At the northern tip of Colombia, the Sierra Nevada de Santa Marta mountains rise up from the Caribbean Sea to become one of the country’s most biodiverse regions. This is the highest coastal mountain range on Earth, holding a myriad of unique habitats across its various elevations so that many endemic wildlife species have evolved to survive and thrive only here.
For instance, high atop the mountains within the cloud forest resides the Santa Marta Parakeet, an ornate green bird with flecks of fiery orange feathers and vibrant blue wing tips that inhabits a small range of just 263 square miles surrounding the San Lorenzo Ridge. Until the 1980s, the species was fairly common. However, as a result of devastating habitat destruction in the region during the past four decades, the parakeet is now Endangered with a declining population estimated to be less than 10,000 individuals. Much of the region’s other endemic wildlife also faces the grave threat of extinction, including the Santa Marta Toro (a tree-dwelling rodent that resembles a hamster), the Santa Marta Sabrewing (a rare green hummingbird that remains virtually unknown), and the Santa Marta Bush-tyrant (a brown flycatcher with a declining population of less than 1,700 mature individuals).
Today, only 15% of the original forest cover remains on the Sierra Nevada mountains, driving the area’s unique wildlife to the edge of extinction. Much of this loss is a result of expanding cattle ranches and coffee farms. Exacerbating the situation, deforested lands have been replanted with non-native trees, such as Mexican pines and eucalyptus. What little native habitat remains is gravely at risk from ongoing wildfires, set by local residents.

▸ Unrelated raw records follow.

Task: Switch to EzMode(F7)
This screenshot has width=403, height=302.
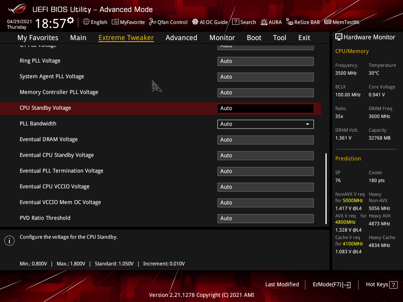Action: [331, 284]
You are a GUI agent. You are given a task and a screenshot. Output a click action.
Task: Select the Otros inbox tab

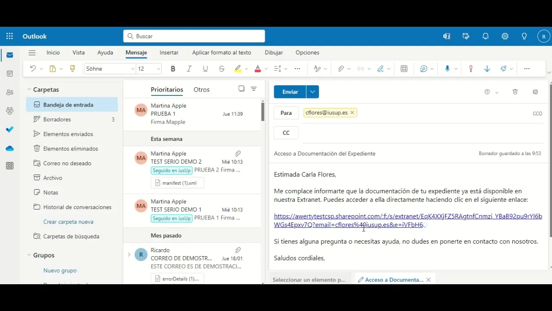(x=201, y=90)
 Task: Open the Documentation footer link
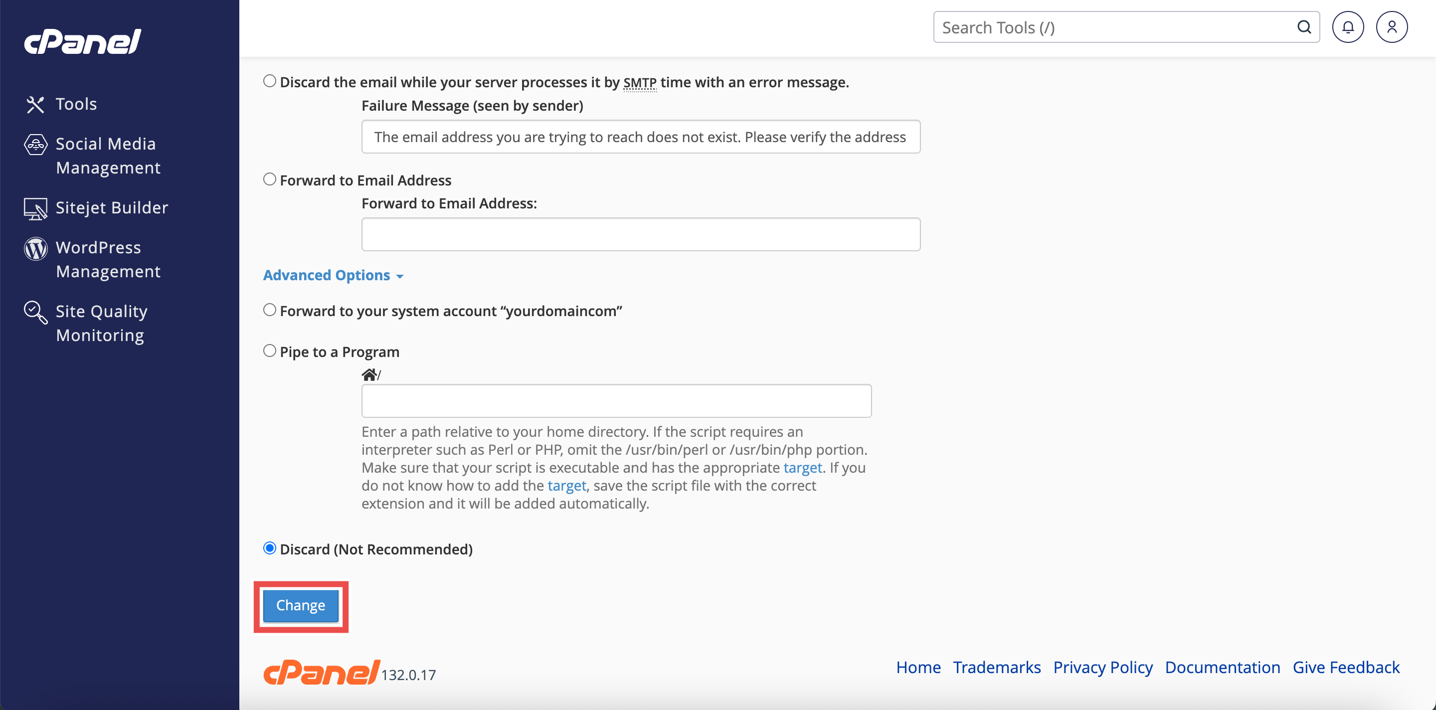tap(1222, 667)
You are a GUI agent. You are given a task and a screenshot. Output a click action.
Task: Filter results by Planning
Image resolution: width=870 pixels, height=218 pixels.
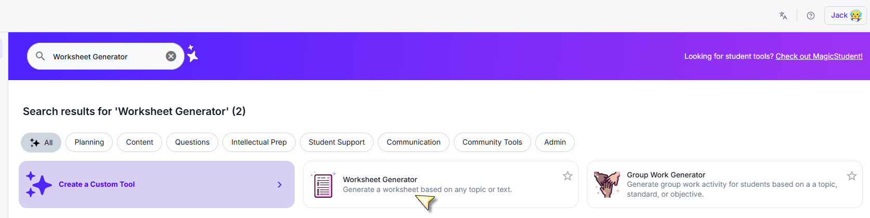[x=89, y=143]
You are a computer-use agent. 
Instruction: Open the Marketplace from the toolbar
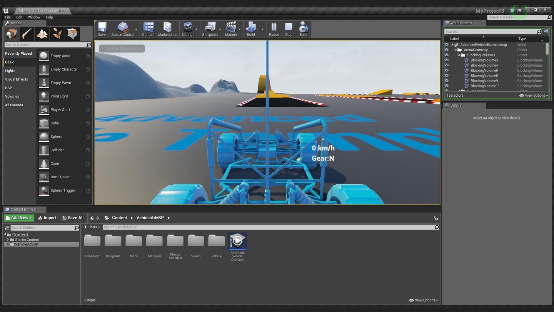point(167,29)
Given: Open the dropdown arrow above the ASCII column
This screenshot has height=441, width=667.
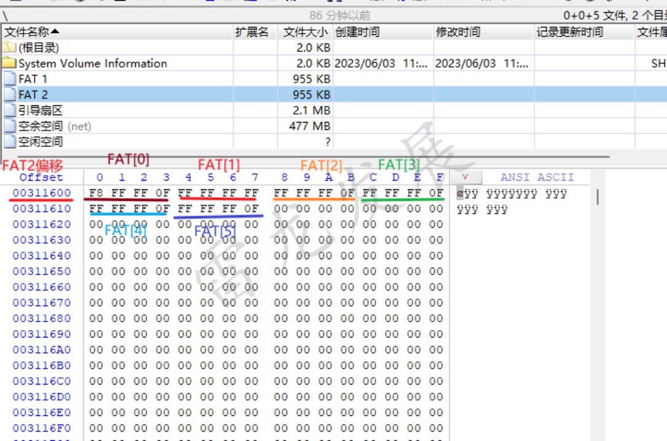Looking at the screenshot, I should (x=466, y=177).
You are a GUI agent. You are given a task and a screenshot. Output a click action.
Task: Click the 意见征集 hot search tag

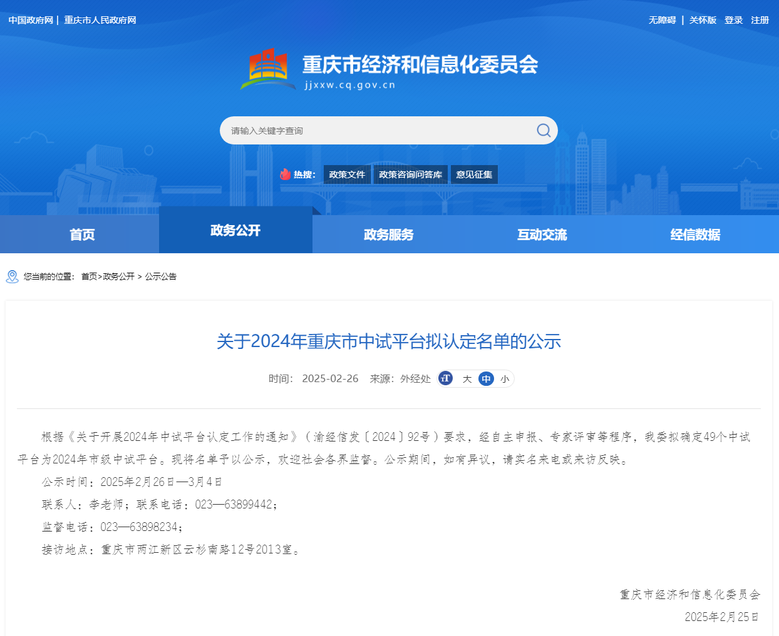click(474, 174)
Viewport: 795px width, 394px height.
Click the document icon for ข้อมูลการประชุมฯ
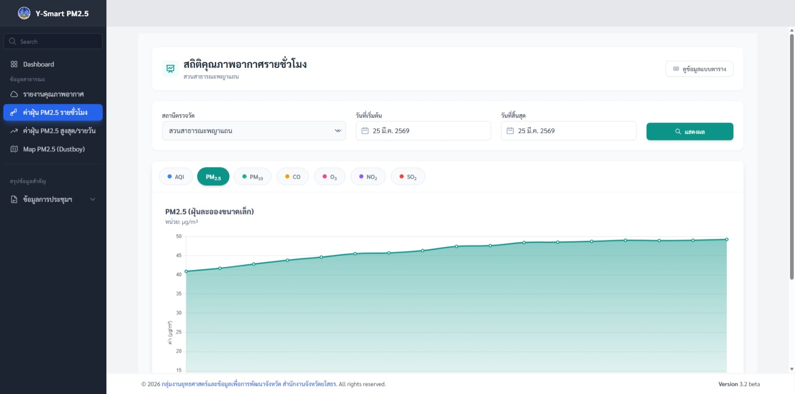[x=14, y=199]
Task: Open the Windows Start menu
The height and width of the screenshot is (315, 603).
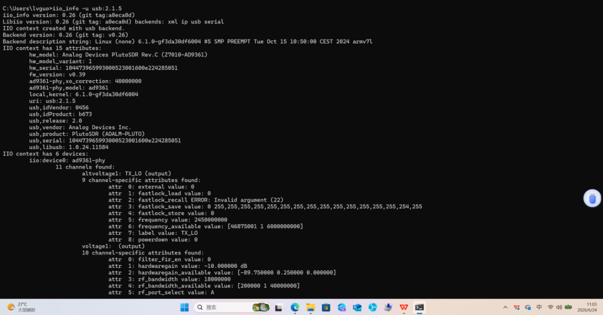Action: (185, 307)
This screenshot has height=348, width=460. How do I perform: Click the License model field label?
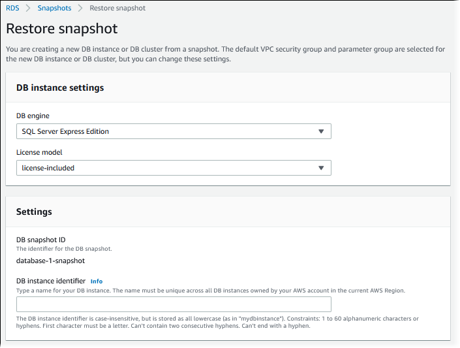coord(38,152)
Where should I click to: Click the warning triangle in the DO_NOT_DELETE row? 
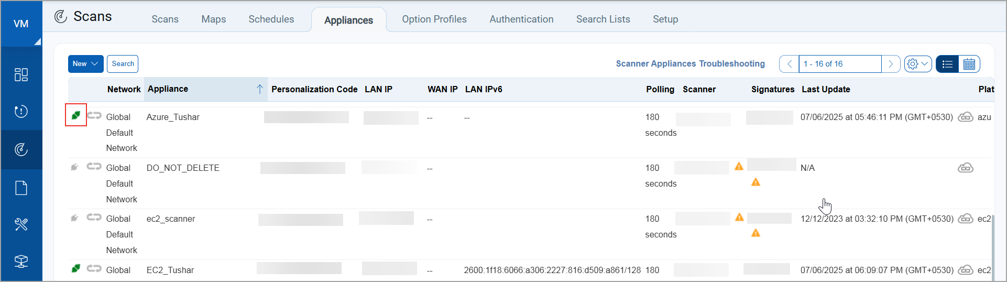point(739,167)
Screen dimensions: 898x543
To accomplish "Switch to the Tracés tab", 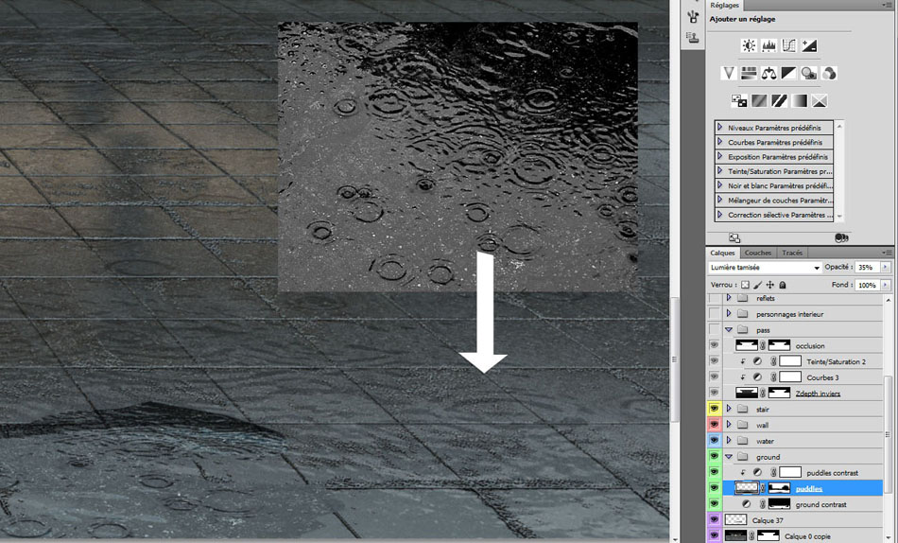I will coord(792,253).
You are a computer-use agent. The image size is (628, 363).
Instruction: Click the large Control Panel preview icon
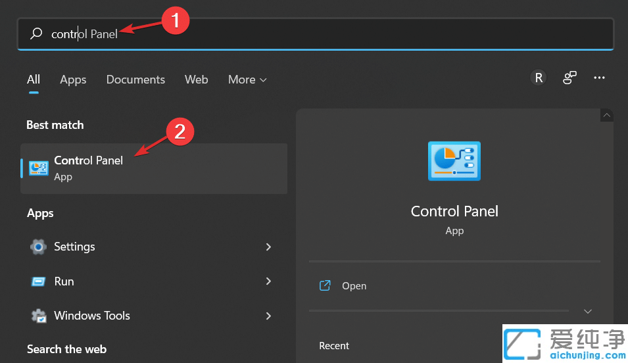coord(454,160)
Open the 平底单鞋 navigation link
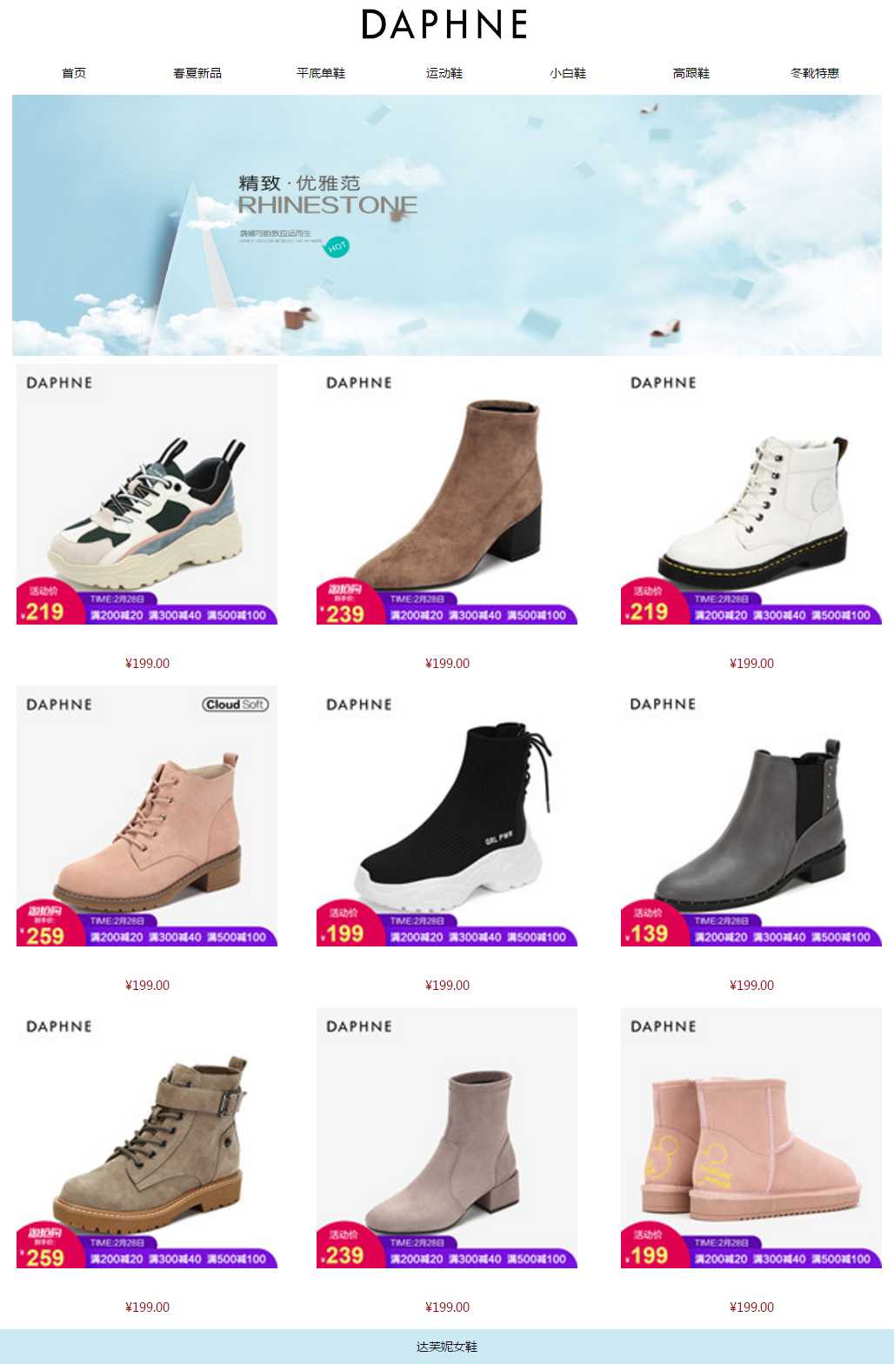Image resolution: width=894 pixels, height=1364 pixels. pos(321,73)
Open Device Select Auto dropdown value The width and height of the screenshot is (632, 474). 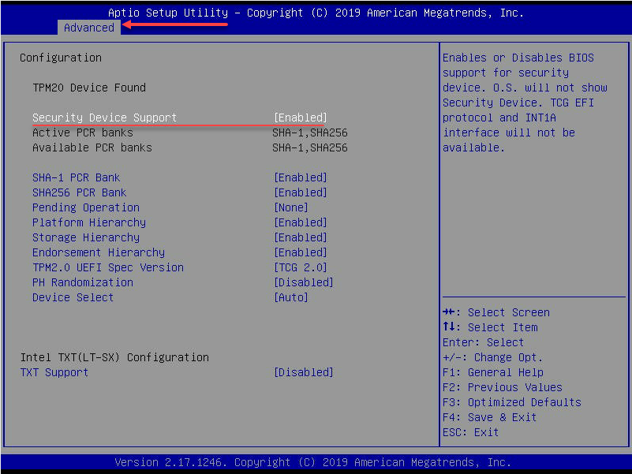(290, 297)
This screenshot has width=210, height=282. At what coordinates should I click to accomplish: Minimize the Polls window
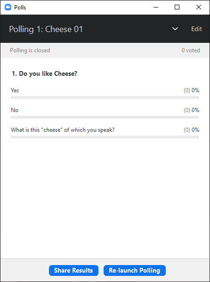click(x=156, y=7)

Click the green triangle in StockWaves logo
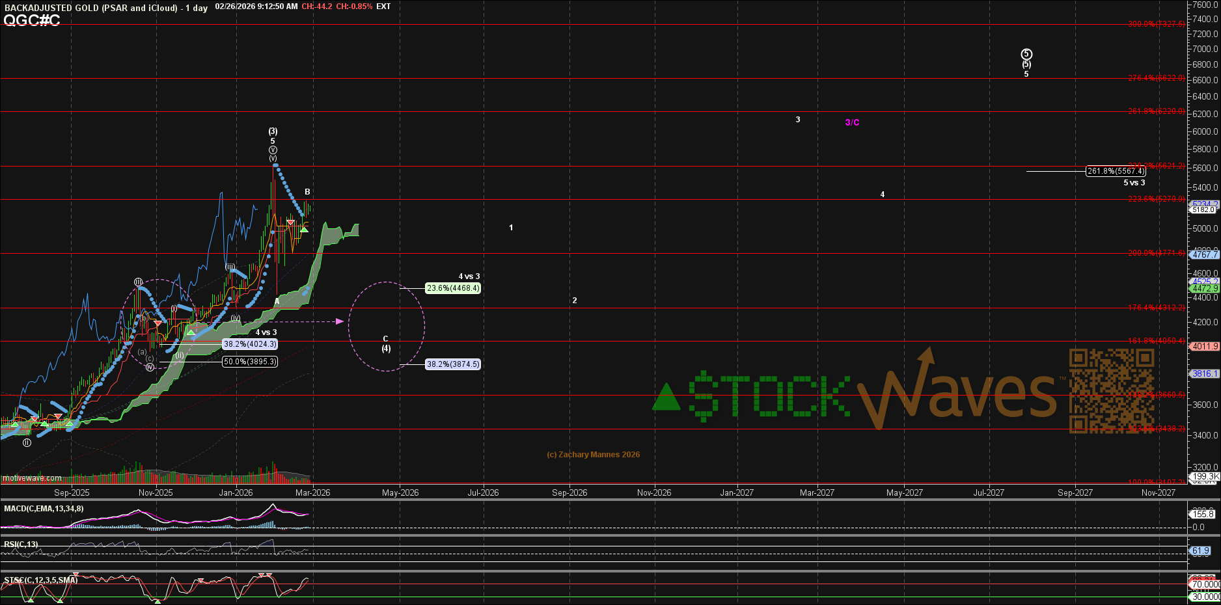point(666,398)
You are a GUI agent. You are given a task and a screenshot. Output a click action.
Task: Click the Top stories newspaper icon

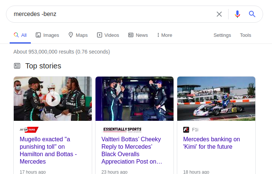[x=17, y=66]
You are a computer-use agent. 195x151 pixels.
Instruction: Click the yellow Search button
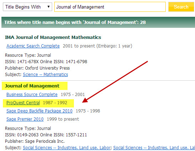(181, 7)
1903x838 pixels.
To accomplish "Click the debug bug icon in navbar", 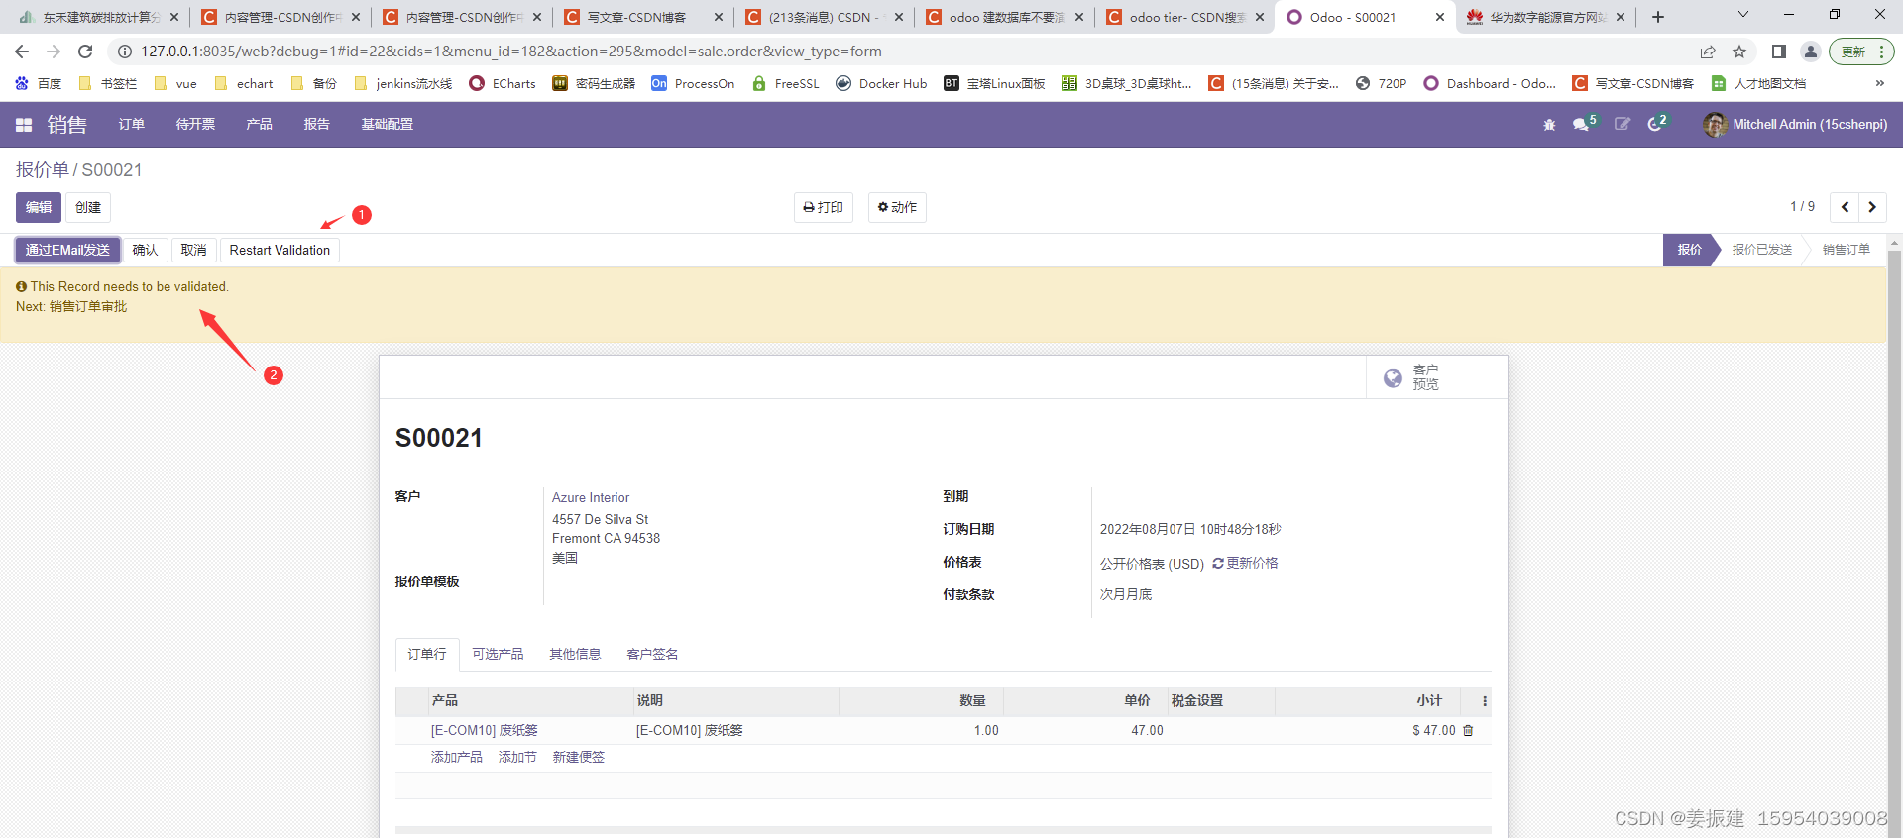I will (1549, 125).
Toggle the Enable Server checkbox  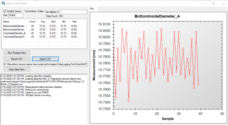pos(4,11)
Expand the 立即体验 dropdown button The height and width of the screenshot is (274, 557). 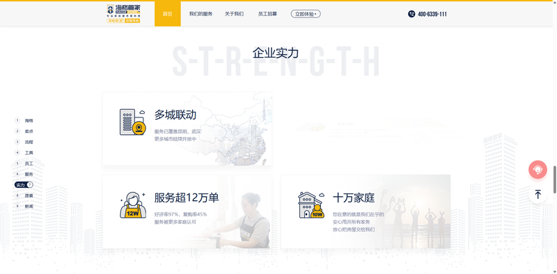tap(306, 14)
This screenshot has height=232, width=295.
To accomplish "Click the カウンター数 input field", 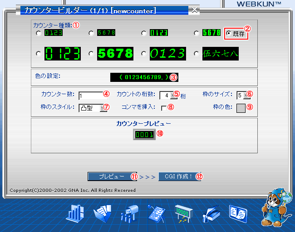I will (90, 96).
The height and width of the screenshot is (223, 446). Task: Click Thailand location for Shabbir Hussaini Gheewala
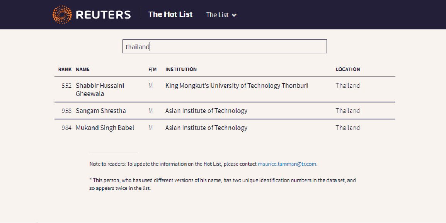coord(347,85)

Since 2004, Women for Conservation and its Colombian partner ProAves have worked with communities in the Sierra Nevada de Santa Marta through a multitude of educational workshops and classes that raise awareness about the region’s exceptional endemic and endangered wildlife as well as the need for immediate conservation action. In these classes, both women and children learn to identify species as they participate in bird watching and nature lessons. Having developed a true appreciation for the region’s wildlife and their unique natural heritage, the communities now host an annual parrot festival in celebration of the Santa Marta Parakeet and the Sierra Nevada’s outstanding biodiversity.
To reduce deforestation and destruction of habitat, women have been trained in sustainable livelihoods – such as the production of natural candles, soaps, jewelry, backpacks, and other artisan crafts. These ecologically friendly activities provide an alternative source of income, which empowers women while reducing their depletion of the region’s natural resources. Additionally, family planning campaigns have been introduced that offer information and access to contraceptives, helping to alleviate poverty and reduce stress on the natural environment. Finally, to promote reforestation and restoration of habitat, women’s groups have established tree nurseries with native species, which are educational models for the community.
Today, Women for Conservation seeks to expand its efforts by forming relationships with groups of women in additional communities of the Sierra Nevada de Santa Marta, and plans are being developed to train communities in preventing the spread of wildfires and becoming part of Colombia’s growing ecotourism industry.